The Makefile is the primary task orchestrator, ensuring correct ordering of multi-language builds:

make bootstrap      # First-time setup (install tools, dependencies)
make build          # Build all crates and bindings
make test           # Run all tests across all languages
make quality        # Format + lint checks (rustfmt, clippy, ruff, biome)
make bench          # Run benchmarks
make clean          # Remove build artifacts

Why Makefile? This project spans multiple languages (Rust, Go, Python, TypeScript).
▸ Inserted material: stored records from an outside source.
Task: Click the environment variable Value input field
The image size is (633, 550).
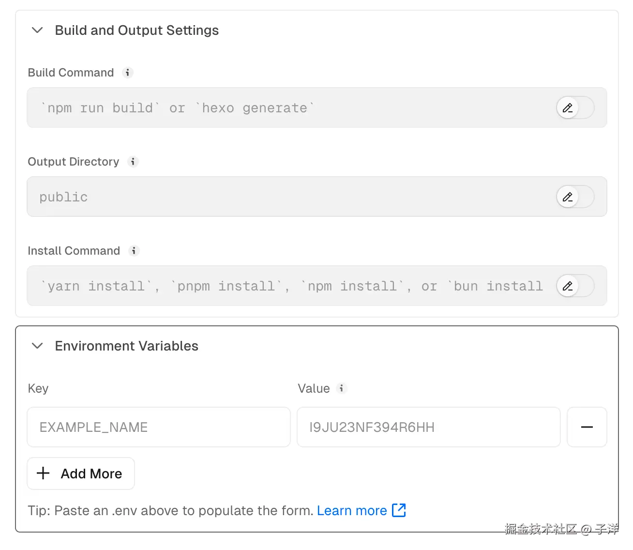Action: pos(428,427)
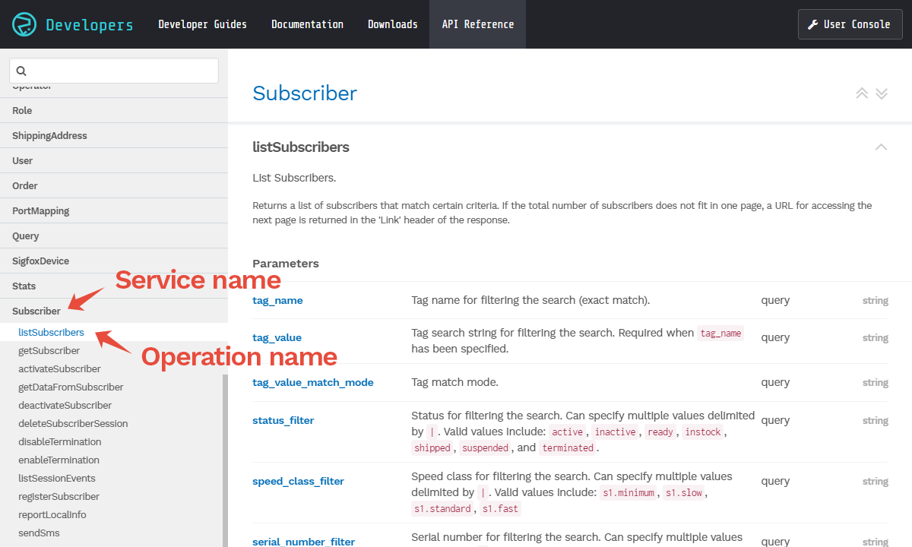This screenshot has width=912, height=547.
Task: Open the tag_name parameter link
Action: (x=277, y=300)
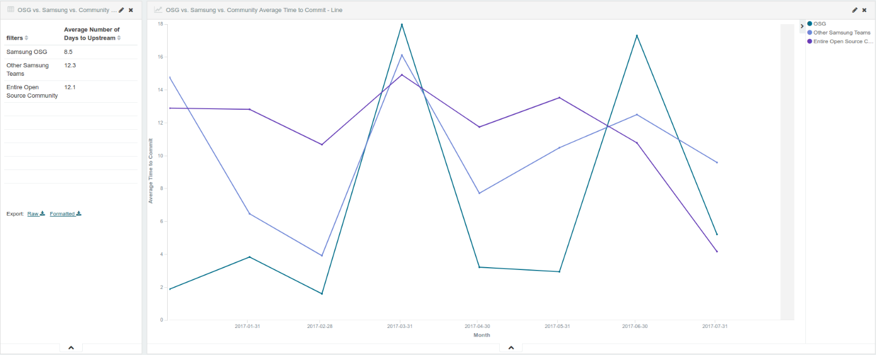
Task: Click the line chart icon beside the panel title
Action: pos(158,10)
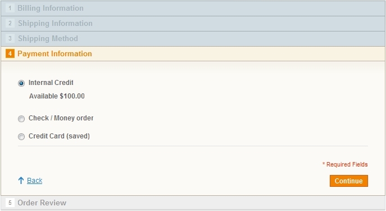Expand the Billing Information section
This screenshot has height=211, width=386.
click(193, 8)
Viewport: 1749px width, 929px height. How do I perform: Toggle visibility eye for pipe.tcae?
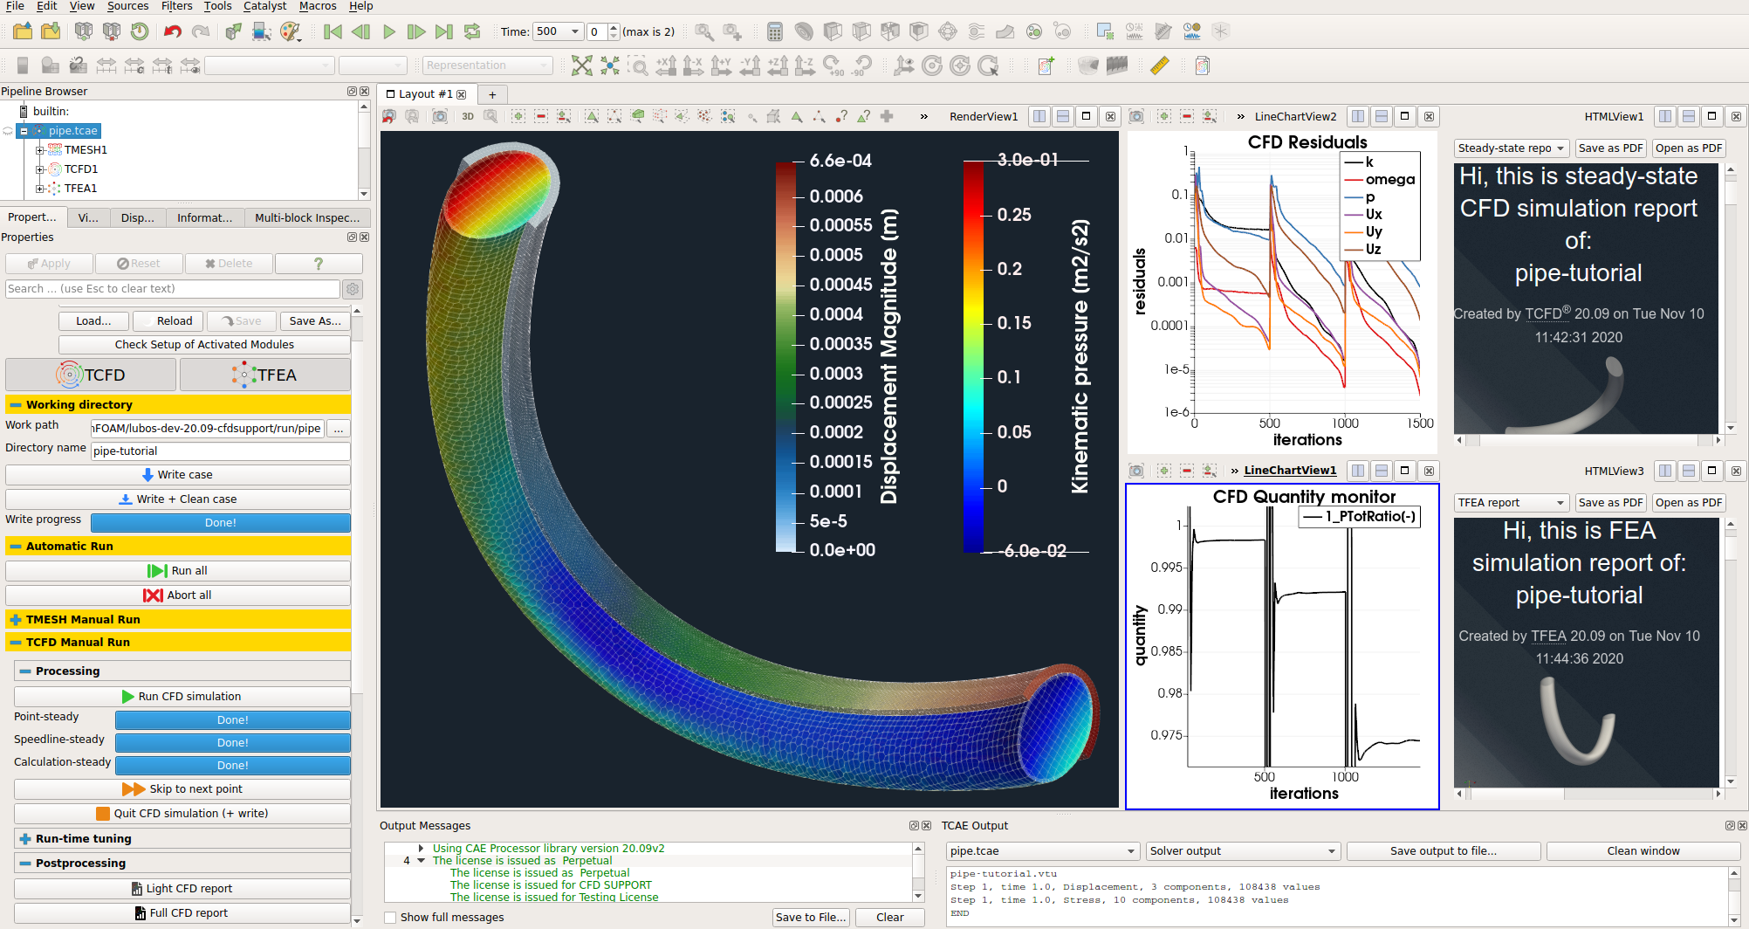[x=8, y=131]
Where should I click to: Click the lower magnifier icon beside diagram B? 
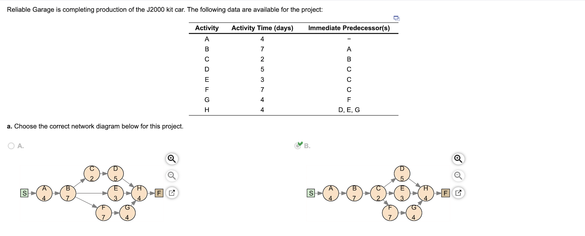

Make provides:

  • Unified interface across all toolchains
  • Correct dependency ordering (e.g., Rust must build before Go CGO)
  • Consistent behavior in CI and local development

Versioning

This project uses Semantic Versioning:

  • MAJOR: Breaking API changes
  • MINOR: New features, backward compatible
  • PATCH: Bug fixes, backward compatible

Versions are synchronized across all packages:

  • Cargo.toml (Rust workspace)
  • pyproject.toml (Python)
  • package.json (TypeScript)
  • go.mod (Go - via tags)
make bump-patch     # 0.1.0 -> 0.1.1
make bump-minor     # 0.1.0 -> 0.2.0
make bump-major     # 0.1.0 -> 1.0.0

Quality Gates

Pre-commit hooks enforce quality standards:

make hooks-install  # Install git hooks

Hooks run automatically on commit:

  • rustfmt - Rust formatting
  • clippy - Rust linting
  • cargo test - Rust tests
  • Language-specific linters for modified bindings

See docs/development.md for detailed development guide.

Documentation

For detailed usage instructions and platform-specific details, please refer to the binding guides:

Language Guide Key Features
Rust Docs.rs Native implementation, full control
Go Go Binding Guide CGO setup, static linking, ReaderAt
Node.js Node.js Binding Guide napi-rs setup, TypeScript types
Python README (Quick Start) PyO3 bindings (dedicated guide coming soon)

Developer Resources

License

MIT - See LICENSE

Contributing

See AGENTS.md for AI developer guidelines or CONTRIBUTING.md for human contributors.